FRITZ: Sticky-sweet grunge-pop turning teenage boredom into a rallying cry
Hailing from the Newcastle halfway round the world, Tilly Murphy is making a bold racket the Toon would love to call their own. In her guise as FRITZ, Murphy and her band have parlayed an album of ramshackle, GarageBand demos into appearances at SXSW, Groovin The Moo festivals and a record deal with Inertia Music in their native Australia.
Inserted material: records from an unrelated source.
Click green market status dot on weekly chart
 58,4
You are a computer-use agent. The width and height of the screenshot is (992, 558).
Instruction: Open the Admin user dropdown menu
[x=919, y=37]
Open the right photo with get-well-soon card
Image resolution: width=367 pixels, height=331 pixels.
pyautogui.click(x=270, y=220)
Not bad considering Murphy got her first guitar as a gift just five years ago and figured she “might as well learn how to play it.”
Murphy is FaceTiming from her family’s home, where she still makes all her demos and where she filmed the video for her most recent and breakthrough single, ‘Arrow’. It’s a wonderfully amateur clip that turns teenage boredom into a rallying cry, rife with bedroom singalongs, crude collages, and mildly-obscene junk food creations.
Murphy claims she didn’t put too much thought into the video because “I really didn’t even think ‘Arrow’ would be a song.” She apparently wrote it sometime last year but was reluctant to take it further until one of her bandmates urged her to record it in a proper studio. She’s now glad she got past her initial reservations – and so are we. ‘Arrow’ marks FRITZ’s catchiest song to date, as Murphy delivers a triumphant kiss-off over a sticky-sweet, grunge-pop chorus.
Though Murphy cites The Strokes as her gateway band, The Vaccines and Wavves loom equally large as influences. She refers to all three as her “holy trinity,” and says that most of her favourite artists are from the UK and US. It was shortly after learning that Wavves’ Nathan Williams recorded all his early albums in GarageBand that she was inspired to attempt her own GarageBand-recorded full-length at the age of 17. “I remember him mentioning GarageBand and thinking ‘is that what I have on my computer? I can make an album on that?’ So I did.” The resulting album, the fizzy-fuzzy 2017’s self-titled ‘Fritz’, is charmingly primordial but its lo-fi sketches do show significant promise.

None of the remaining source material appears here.